Federal Official Praises Detroit PD for Using Rescue Plan Act to Curb Crime
By Julia Cardi
Source The Detroit News
The White House's top domestic policy official touted Detroit's Police Department as a national model in using American Rescue Plan Act funds on tools to reduce crime, and city leaders say the investments contributed to a decrease in violent crime.
Domestic Policy Advisor Neera Tanden visited police headquarters Wednesday to see a helicopter and scout cars purchased by the department, as well as its Real Time Crime Center. During a tour of the equipment with Tanden, Chief James White said the vehicles are used by the department's code enforcement team and civilian employees who respond to low-level, "quality of life"-focused calls for service and have the ability to write some citations.

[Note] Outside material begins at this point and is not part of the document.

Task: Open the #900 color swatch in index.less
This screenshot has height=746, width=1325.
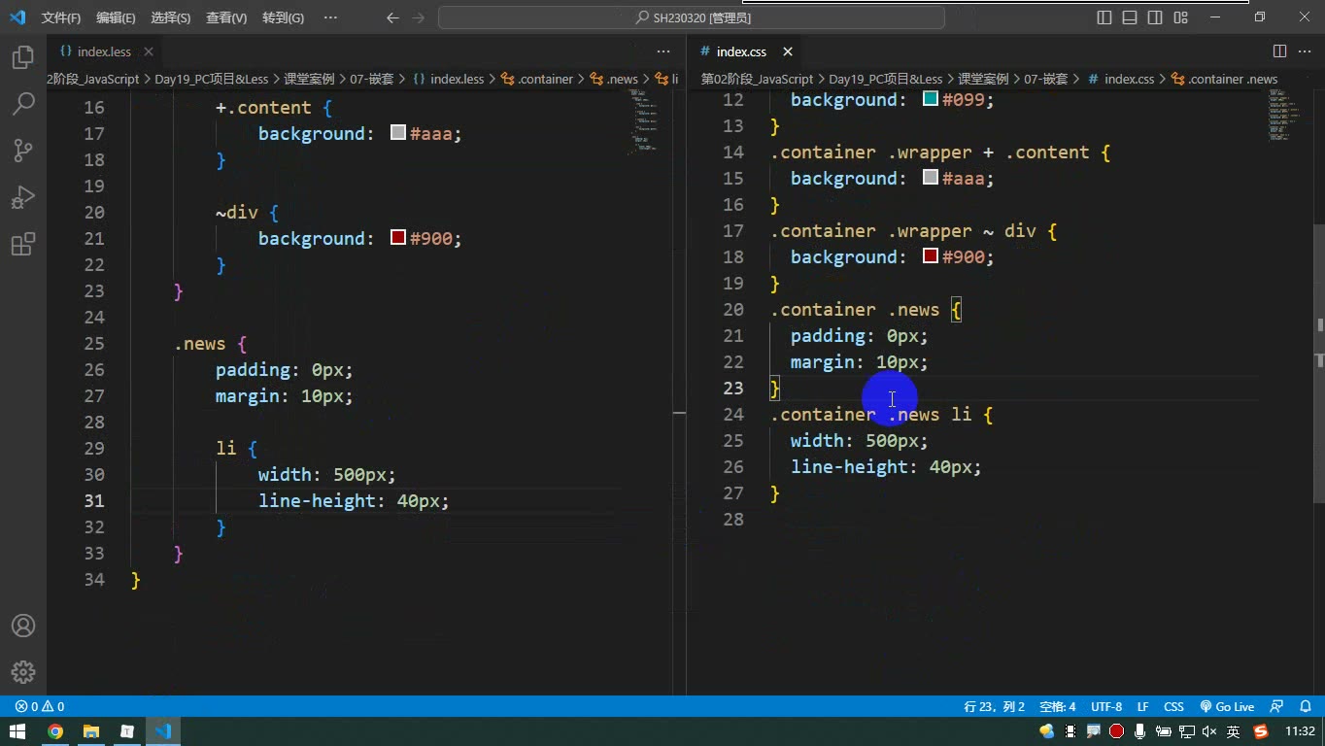Action: 397,237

The Real Time Crime Center allows the department to monitor live intelligence such as information from ShotSpotter, a gunshot detection system used in some areas of Detroit, and surveillance footage from Project Green Light, which is a partnership with private businesses and residential building owners.

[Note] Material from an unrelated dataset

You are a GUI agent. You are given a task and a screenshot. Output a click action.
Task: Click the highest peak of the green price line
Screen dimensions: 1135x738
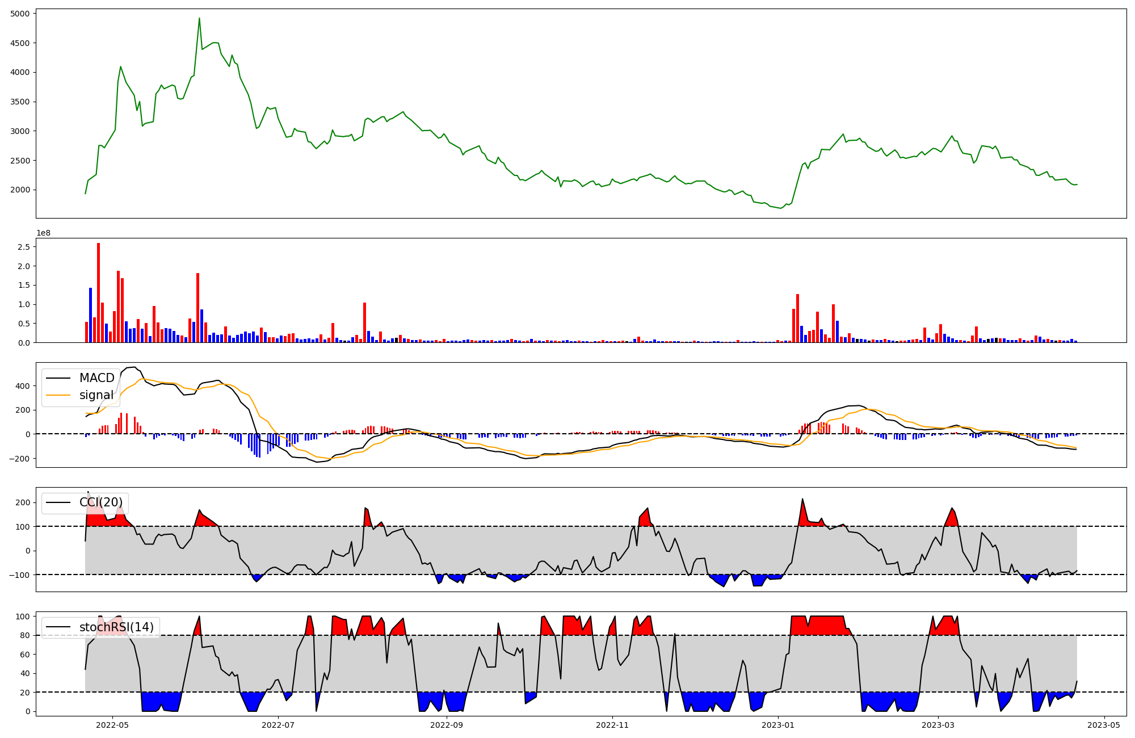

"Detroit has really led the way in effectively using those dollars," Tanden said during a press briefing Wednesday. She said the Real Time Crime Center is "doing really cutting edge work ... to ensure that the DPD has the best-trained police force in the country."

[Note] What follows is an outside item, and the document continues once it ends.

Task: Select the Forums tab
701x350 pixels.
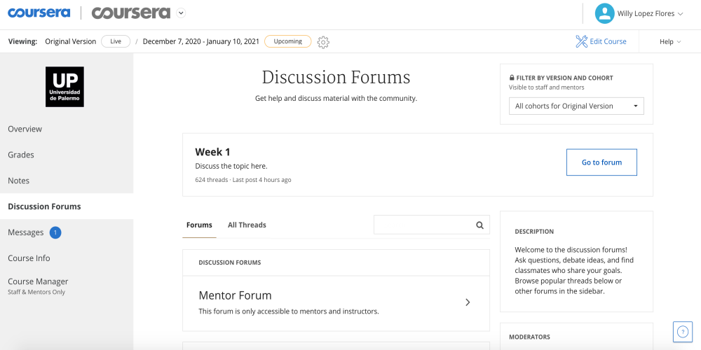Action: 199,225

Detroit has spent about $28.2 million of the $48.8 million in ARPA funds it received for public safety, according to a dashboard on the city's website.
Mayor Mike Duggan said during the press conference that in 2023 the city had its lowest recorded number of homicides, 252, since 1966.
He pointed to the use of newly installed cameras on freeways to capture drive-by shootings when perpetrators committed shootings out of reach of city surveillance cameras. Duggan also said the Police Department has begun using its helicopter to track and stop illegal racing as an alternative to dangerous high-speed chases to apprehend drivers. Drag racing and "drifting" declined markedly from two summers ago as a result, he said.
"This last summer, you saw very little. We change behavior by tactics," Duggan said.
Metrics that serve as indicators of crime, however, tend to be inexact measures of actual crimes. Sources of data such as calls for service, arrests and police reports are influenced by a variety of factors other than the actual numbers of crimes committed, such as policing resources, priorities and willingness to report crime.
White said the department looks at "a little bit of all of it" to understand what appears to be happening with crime.
"We know that if we use the data to tell us where we need to be at a particular time, we have a higher degree of success that allows us to get deployment in place that could potentially change behavior," White said. "We don't have to make the arrest, but we look at the data daily."